* WHAT YOU HAVE TO DO *
Turn the lines of the items below into a numbered list, skipping any blank lines. Leave the pictures out of your list.

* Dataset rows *
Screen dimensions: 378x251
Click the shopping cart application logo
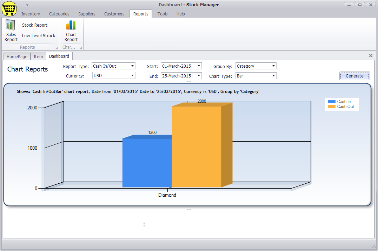[x=9, y=9]
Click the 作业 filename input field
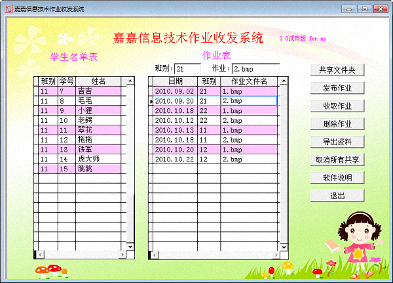 (255, 69)
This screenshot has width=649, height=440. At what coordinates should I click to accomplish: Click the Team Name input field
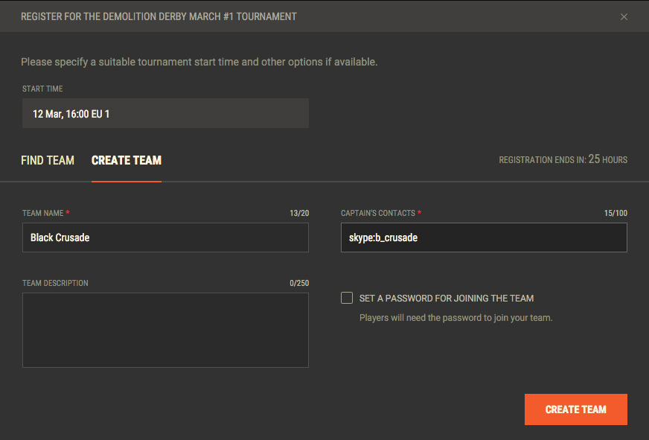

* WRITTEN ANSWER *
1. Screen dimensions: 378x251
2. Click the shopping cart application logo
3. [x=9, y=9]
4. Click the 作业 filename input field
5.  (255, 69)
6. This screenshot has width=649, height=440. At what coordinates should I click to accomplish: Click the Team Name input field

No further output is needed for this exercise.